Type Artefact Recovery

Permalink http://canmore.org.uk/event/557042

NT 37 70 A large fragment of a Roman tombstone was found casually by Mr Larney Cavanagh at the edge of a field near Carberry, apparently cleared from the field after ploughing. It was erected for a cavalryman named Crescens. The upper portion, mostly lost, showed the deceased riding down a dead barbarian, a standard type on other frontiers but the first from Scotland. The lower portion has an inscription in a tabula ansata which reads: D M/CRESC[E]NTIS EQ/ALAE SEBOSIA/ EX N EQ SING/S[T]IP XV/H F C. This may be translated as 'To the shades of Crescens, cavalryman of the Ala Sebosiana, from the detachment of the Equites Singulares, served 15 years, his heir (or heirs) had this set up.' The Equites Singulares were the governor's bodyguard. The Ala Sebosiana are known to have been in garrison at various sites in NW England, but have not previously been recorded at Inveresk.

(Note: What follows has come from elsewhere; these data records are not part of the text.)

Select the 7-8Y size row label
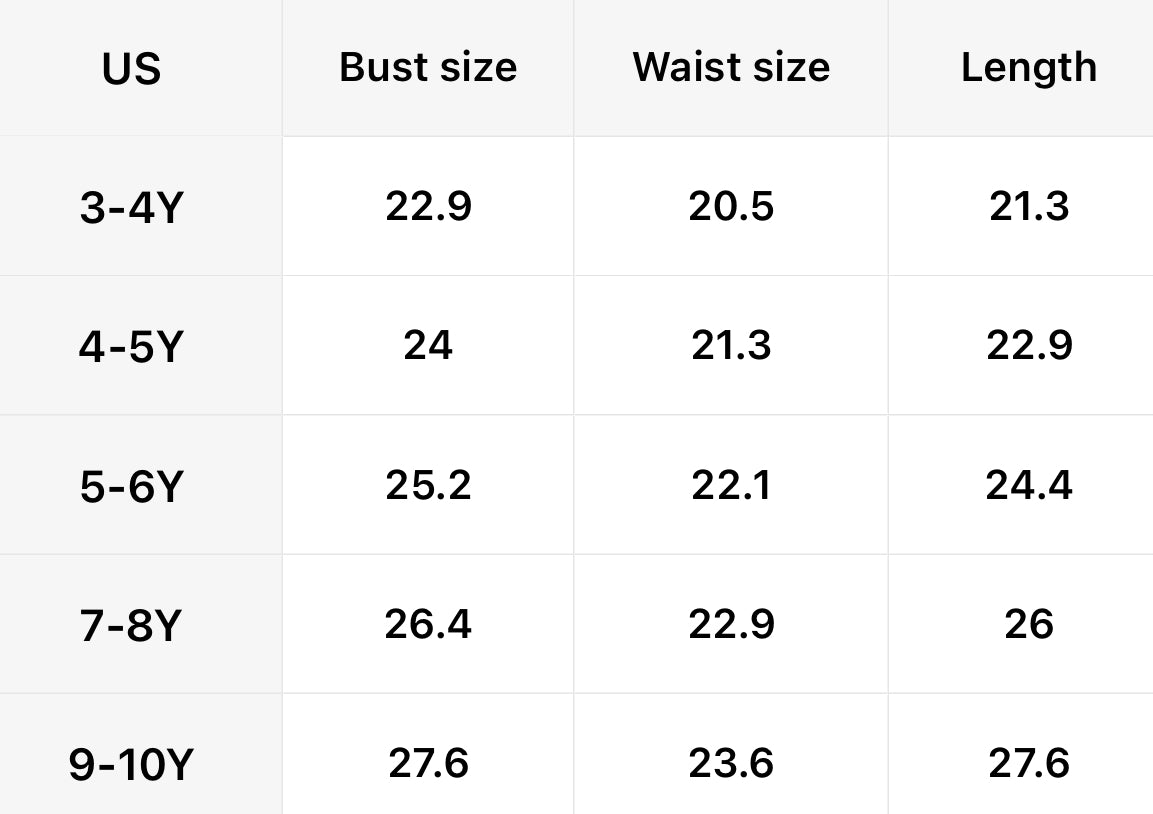 pyautogui.click(x=131, y=626)
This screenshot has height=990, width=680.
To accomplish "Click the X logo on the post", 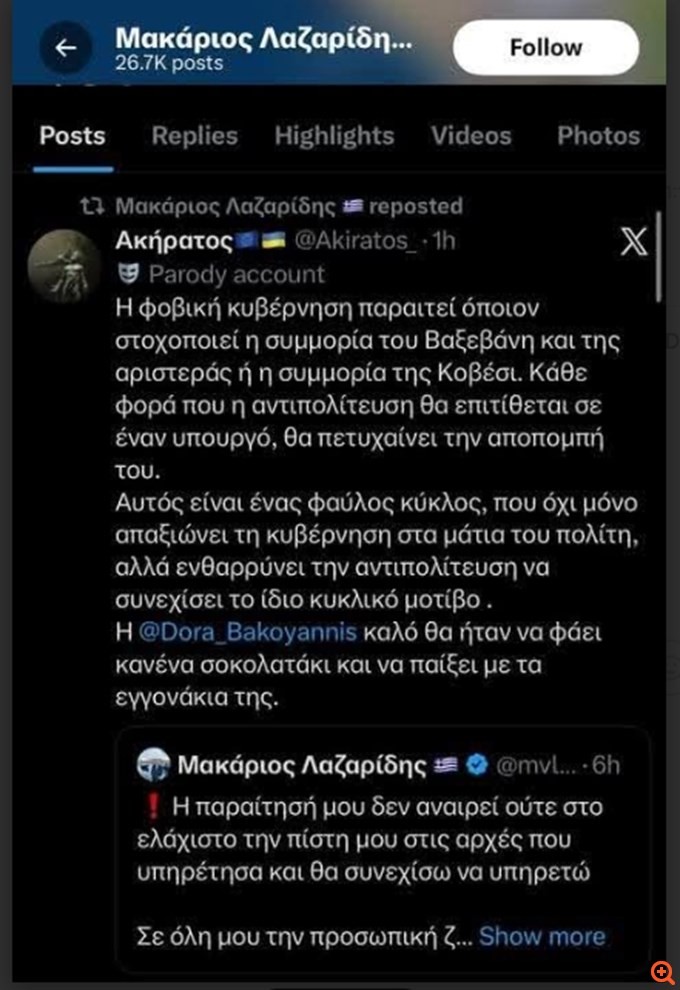I will pos(634,243).
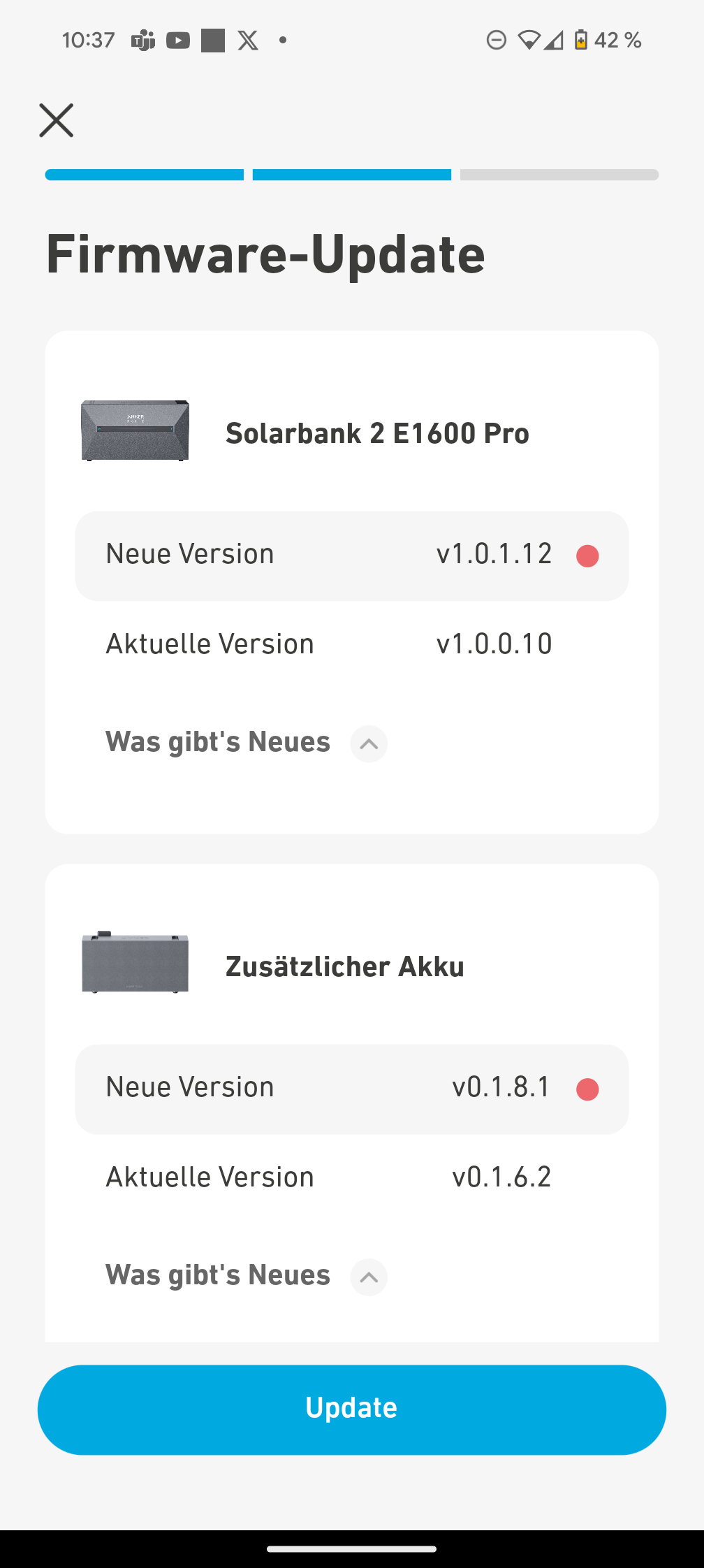Tap the first blue progress step

tap(145, 175)
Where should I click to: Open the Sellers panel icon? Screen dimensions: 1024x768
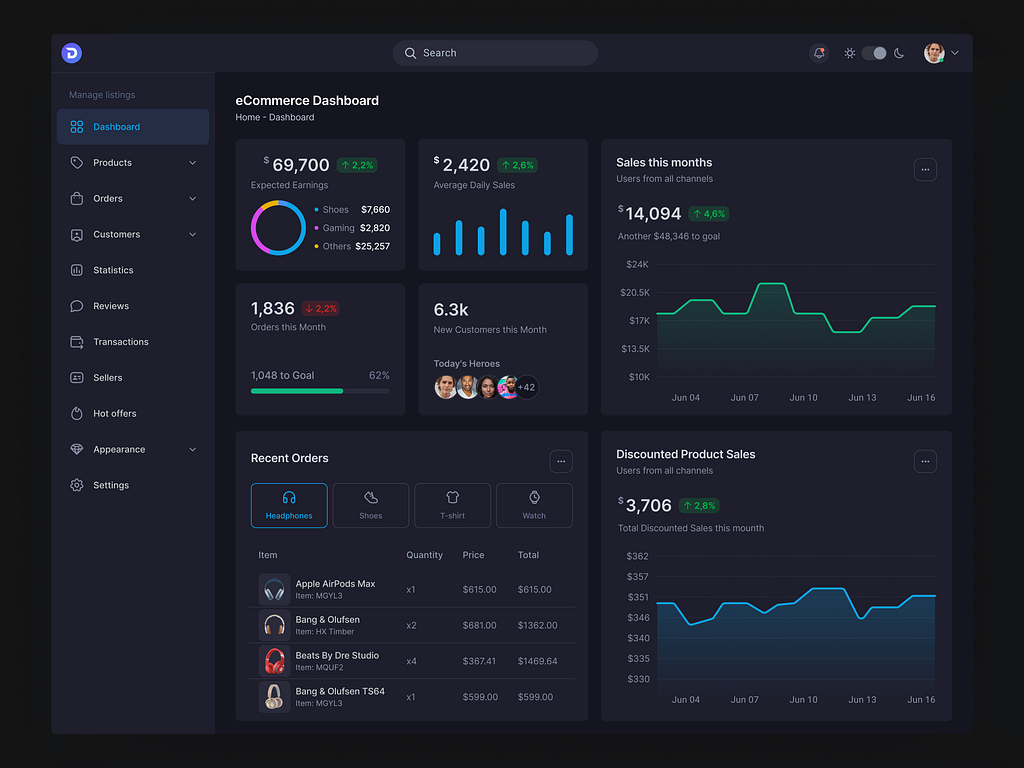(x=77, y=377)

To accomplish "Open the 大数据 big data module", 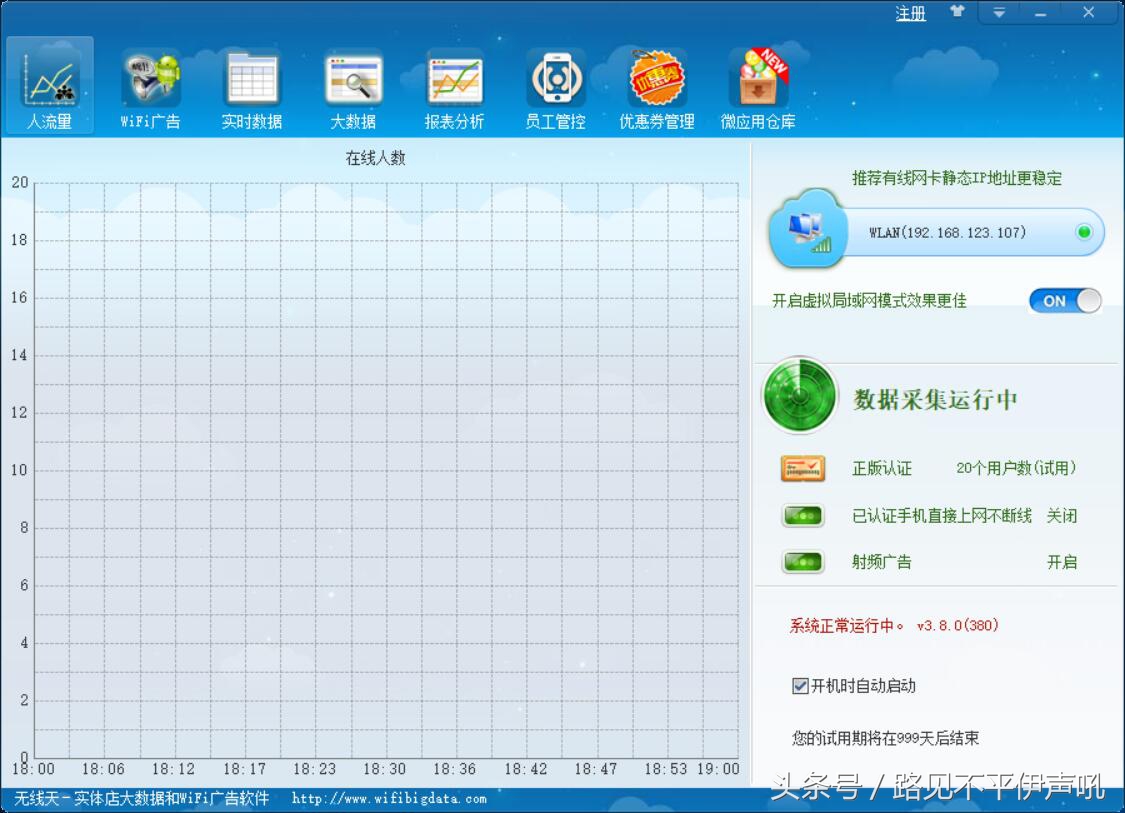I will click(x=352, y=85).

It is not yet clear if Crescens was serving with his own unit or was on detachment with the governor at the time of his death.

This is the first Roman tombstone found in Scotland for over 170 years, and only the fourteenth known. The exact findspot is not being divulged at the farmer's request, but fieldwork is planned. It hints at a tomb or cemetery near the Roman road S from Inveresk, but there is evidence of reworking and it may have been reused.